“The Wrestling Season” – the play

Nancy Churnin:
‘Wrestling Season’ pins down real issues

Ten years ago, the oldest of Laurie Brooks’ three girls was 16. And Ms. Brooks, who had already written several well-received children’s plays, couldn’t find theater that would engage Joanna. So she decided to write it: The Wrestling Season.

Inspired by conversations with hundreds of teens, the play tackles the issue of rumors and the way kids struggle when people make up stuff about them. The rumors, which fly over the course of several wrestling matches, get pretty nasty, too. There are accusations of one girl being loose, another having an eating disorder and a couple of boys being homosexual. Some lead to violence.
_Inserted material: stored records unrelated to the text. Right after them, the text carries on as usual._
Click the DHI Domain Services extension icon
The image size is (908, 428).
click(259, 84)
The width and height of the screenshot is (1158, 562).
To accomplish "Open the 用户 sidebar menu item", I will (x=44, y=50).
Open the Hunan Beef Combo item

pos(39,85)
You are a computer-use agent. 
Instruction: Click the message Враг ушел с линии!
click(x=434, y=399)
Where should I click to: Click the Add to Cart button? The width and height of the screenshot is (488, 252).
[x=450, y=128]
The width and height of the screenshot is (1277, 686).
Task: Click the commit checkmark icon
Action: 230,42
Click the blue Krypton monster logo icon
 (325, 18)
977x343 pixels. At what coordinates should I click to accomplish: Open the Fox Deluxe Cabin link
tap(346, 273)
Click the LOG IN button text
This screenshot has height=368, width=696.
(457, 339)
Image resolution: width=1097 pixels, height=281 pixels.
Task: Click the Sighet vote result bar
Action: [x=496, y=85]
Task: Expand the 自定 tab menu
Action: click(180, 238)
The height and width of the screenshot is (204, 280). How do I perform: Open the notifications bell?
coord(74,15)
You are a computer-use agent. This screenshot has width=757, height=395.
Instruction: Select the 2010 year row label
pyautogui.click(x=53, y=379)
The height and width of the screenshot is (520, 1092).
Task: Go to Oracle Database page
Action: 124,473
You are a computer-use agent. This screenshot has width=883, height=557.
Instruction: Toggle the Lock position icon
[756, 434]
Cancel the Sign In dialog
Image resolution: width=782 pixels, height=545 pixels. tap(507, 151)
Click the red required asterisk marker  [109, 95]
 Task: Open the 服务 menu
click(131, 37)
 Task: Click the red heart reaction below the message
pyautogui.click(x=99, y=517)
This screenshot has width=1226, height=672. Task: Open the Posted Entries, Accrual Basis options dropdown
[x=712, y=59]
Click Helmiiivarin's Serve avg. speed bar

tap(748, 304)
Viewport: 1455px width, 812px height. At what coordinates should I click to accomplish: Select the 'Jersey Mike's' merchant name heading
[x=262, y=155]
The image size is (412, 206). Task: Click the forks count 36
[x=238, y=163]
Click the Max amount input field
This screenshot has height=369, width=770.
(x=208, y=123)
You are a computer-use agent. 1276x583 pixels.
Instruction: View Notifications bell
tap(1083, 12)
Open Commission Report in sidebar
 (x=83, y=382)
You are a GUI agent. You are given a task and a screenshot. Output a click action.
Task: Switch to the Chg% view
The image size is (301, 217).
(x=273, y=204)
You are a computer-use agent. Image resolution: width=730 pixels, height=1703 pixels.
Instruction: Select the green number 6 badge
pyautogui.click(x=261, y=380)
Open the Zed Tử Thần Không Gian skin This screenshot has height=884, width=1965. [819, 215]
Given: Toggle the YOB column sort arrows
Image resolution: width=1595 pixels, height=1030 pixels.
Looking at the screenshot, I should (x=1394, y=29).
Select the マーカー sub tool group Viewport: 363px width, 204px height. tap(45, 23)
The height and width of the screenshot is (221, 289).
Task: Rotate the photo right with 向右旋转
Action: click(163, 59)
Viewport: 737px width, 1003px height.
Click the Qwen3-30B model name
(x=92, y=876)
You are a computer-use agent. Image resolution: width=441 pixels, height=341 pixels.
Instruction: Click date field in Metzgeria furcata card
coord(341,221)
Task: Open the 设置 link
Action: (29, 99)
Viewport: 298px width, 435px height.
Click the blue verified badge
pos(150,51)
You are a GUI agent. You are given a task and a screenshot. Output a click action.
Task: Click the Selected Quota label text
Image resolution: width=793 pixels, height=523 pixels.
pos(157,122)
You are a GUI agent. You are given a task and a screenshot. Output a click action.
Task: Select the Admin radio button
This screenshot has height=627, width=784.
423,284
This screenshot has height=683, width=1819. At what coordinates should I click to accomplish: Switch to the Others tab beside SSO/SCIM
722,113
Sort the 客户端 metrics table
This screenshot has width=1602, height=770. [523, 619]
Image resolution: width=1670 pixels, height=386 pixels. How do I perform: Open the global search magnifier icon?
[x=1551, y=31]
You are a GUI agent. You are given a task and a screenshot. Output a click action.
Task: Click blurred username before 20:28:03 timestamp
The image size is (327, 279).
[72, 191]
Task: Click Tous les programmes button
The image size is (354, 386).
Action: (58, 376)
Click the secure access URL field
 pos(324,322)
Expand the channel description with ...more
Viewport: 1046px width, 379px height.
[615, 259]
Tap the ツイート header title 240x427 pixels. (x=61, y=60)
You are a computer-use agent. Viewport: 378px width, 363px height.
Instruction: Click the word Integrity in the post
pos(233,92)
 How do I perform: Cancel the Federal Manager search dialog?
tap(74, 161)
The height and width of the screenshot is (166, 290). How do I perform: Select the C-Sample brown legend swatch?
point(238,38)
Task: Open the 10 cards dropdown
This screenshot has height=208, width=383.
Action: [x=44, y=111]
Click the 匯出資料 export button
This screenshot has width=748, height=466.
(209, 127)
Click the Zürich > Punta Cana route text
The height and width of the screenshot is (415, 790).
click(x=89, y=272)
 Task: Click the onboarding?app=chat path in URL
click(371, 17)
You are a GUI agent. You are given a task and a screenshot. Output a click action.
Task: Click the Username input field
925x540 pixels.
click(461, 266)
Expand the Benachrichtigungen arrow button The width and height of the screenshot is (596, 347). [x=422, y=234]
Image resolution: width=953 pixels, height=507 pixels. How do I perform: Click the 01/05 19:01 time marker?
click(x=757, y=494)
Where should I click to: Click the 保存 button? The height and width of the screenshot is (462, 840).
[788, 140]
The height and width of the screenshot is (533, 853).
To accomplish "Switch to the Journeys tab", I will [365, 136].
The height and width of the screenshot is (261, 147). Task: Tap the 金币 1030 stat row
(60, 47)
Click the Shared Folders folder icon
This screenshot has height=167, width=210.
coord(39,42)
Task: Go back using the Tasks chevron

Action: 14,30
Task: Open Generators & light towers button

“When I wrote this play, I didn’t think anyone would be brave enough to produce it, “says Ms. Brooks. “I thought I was going to write this play because I had to. No one was more surprised than I when it won national prizes.”

The Dallas Children’s Theater, which staged the acclaimed national premiere of a later Brooks play, Deadly Weapons, in 2002, will present The Wrestling Season from Friday through May 22 at the Rosewood Center for Family Arts.

The show, for ages 13 and older, kicks off the company’s first Young Adult Festival of Dramatic Works, which will include readings of plays aimed at teens, including Everyday Heroes, another work by Ms. Brooks.

Ms. Brooks, who lives in Long Island, N.Y., and is in residence at the Coterie Theatre in Kansas City, Mo., will come to Dallas to launch the opening of the show. On Sunday she will inaugurate the Dallas Theater Leagues’ new series, Conversation With the Artist. She will speak from 3 to 4:30 p.m. at the Rosewood Center.

Robyn Flatt, DCT’s executive artistic director, says she was impressed by how Deadly Weapons reached teen audiences and looks forward to The Wrestling Season continuing that.

“Teens are beyond fairy tales, “she says. “They want to see something that addresses the issues that trouble them. They want a safe place where they can bring some of their questions into the daylight.”

At the Coterie, Ms. Brooks is developing an idea she introduced with The Wrestling Season. She is designing guided discussion forums that follow the plays. “The point is to avoid drive-by theater, “she says. “When you raise big issues, there’s a big responsibility to process them.”

Her plays and the discussions that follow are purposefully open-ended, she says. During the play, she never tells the audience if the rumors that cause so much trouble are true. During the forum, she doesn’t tell kids who was right and who was wrong or why. She has the actors, who stay in character, ask questions that get the audience thinking.

“Young people are so sick of being told what to do. They’ve got to find their own way. … All you’ve got to do is give them material that lives in their world, and they’ll respond to it.”